TEXTO APRESENTADO>
++++

Chegada ao palco, a comediante não demora muito até falar do tema que todos querem ouvir. Começa com uma reflexão, que se repetirá ao longo do espectáculo, sobre se está ralada ou não com o que os outros pensam dela (spoiler: está). Também fala sobre como se sente observada em restaurantes, em que as pessoas estão sempre na dúvida se vai começar a dançar (uma das imagens de marca do seu antigo programa) ou se vai ser má com alguém. Goste-se ou não do género cara de pau ou do apelo mainstream, de uma coisa não restam dúvidas: poucos são tão bons neste estilo. Escorreita, certeira, com muito boa entrega, a voz de Dori é aqui um peixe dentro de água, nadando com alegria no seu habitat natural.

Com o público totalmente do lado dela, Ellen tanto fala de como estacionar um carro como fala da demência da mãe. Mas não esquece o tema que todos querem ouvir e não o escamoteia. Durante a grande maioria do espectáculo tem o discernimento de não se explicar, mas de fazer piadas sobre a polémica, a partir do seu ponto de vista. Tem trechos bem conseguidos sobre como um jogo da apanhada com funcionários pode ser percecionado como violento ou sobre como não se considerava chefe só por o programa ter o seu nome, tal como o palhaço-mascote Ronald McDonald não é o CEO da McDonald’s.

++++

DADOS FORNECIDOS>

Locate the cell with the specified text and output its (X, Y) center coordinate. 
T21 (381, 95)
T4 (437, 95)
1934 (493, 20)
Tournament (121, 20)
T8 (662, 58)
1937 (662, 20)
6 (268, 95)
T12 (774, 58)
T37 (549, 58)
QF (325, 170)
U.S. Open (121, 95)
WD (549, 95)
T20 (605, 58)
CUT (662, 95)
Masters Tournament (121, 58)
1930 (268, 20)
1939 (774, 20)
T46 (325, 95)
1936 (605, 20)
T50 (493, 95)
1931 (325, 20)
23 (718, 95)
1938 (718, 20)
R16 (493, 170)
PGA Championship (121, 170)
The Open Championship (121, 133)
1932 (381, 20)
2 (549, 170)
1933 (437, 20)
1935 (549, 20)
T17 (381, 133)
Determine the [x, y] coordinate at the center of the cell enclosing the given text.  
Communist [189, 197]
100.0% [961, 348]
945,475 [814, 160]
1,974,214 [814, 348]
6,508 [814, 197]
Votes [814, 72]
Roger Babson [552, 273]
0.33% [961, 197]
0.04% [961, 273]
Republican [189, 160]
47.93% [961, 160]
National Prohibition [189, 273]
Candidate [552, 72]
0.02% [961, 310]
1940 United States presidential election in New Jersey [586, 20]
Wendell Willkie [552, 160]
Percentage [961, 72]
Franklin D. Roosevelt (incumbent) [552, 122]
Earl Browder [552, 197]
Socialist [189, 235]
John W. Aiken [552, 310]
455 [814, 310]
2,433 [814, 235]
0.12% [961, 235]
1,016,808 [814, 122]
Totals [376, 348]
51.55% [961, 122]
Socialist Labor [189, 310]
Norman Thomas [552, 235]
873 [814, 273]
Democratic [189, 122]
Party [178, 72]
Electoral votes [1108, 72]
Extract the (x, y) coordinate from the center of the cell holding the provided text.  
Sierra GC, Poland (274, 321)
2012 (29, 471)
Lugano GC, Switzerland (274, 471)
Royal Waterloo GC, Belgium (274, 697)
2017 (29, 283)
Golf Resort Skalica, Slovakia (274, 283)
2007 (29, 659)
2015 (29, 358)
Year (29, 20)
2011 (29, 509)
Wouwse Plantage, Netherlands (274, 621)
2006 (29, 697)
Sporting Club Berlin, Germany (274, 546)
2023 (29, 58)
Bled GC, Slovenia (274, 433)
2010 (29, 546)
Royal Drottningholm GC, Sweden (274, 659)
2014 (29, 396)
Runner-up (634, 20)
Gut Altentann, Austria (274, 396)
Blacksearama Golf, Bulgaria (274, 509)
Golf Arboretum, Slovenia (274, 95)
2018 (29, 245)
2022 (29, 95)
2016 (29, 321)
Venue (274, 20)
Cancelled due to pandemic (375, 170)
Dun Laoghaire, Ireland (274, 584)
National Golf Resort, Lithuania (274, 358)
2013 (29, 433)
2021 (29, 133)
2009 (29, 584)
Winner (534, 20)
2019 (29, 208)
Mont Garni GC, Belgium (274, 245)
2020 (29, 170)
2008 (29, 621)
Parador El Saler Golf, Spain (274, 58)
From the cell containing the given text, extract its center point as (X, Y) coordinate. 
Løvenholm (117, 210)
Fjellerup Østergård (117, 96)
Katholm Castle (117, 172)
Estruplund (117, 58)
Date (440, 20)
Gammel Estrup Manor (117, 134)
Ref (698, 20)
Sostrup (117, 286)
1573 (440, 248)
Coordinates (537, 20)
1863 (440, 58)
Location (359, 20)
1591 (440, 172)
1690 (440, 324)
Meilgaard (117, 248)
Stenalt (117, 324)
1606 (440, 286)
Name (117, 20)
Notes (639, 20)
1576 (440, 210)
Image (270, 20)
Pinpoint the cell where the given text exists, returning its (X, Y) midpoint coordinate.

++++

TAREFAS A REALIZAR>
(A) No texto sobre o espetáculo de comédia, a quem a comediante se compara quando diz que não se considerava chefe só por o programa ter o seu nome?
(B) Prossiga o texto sobre o espetáculo de comédia a partir da última frase apresentada.

RESPOSTAS ÀS TAREFAS>
(A) Ao palhaço-mascote Ronald McDonald, que não é o CEO da McDonald’s.

(B)
Onde o espectáculo borra a pintura é no fim, quando Ellen cede à moda de fazer um final sério e com uma boa dose de autocomiseração. De repente, está só ali a justificar-se, explicando ser carinhosa, mas também exigente e impaciente. Descreve-se como “uma mulher forte”, o que causa uma apoteose de público de pé. Faz o discurso da praxe sobre saúde mental. Chama a mulher ao palco. E diz adeus à comédia com um ajuste de contas e não com graça – isto depois de uma hora a mostrar que tem carisma e talento para dar outra volta ao texto.

Se esta foi mesmo a sua última vez em cima de um palco, Ellen DeGeneres tem, claro, o legítimo direito de a usar como quiser. Mas acabou por se tornar numa despedida amarga, auto-justificativa, que a deixa definida para a História exatamente pela polémica que abominou. E Ellen, se calhar, foi (é?) mais que isso.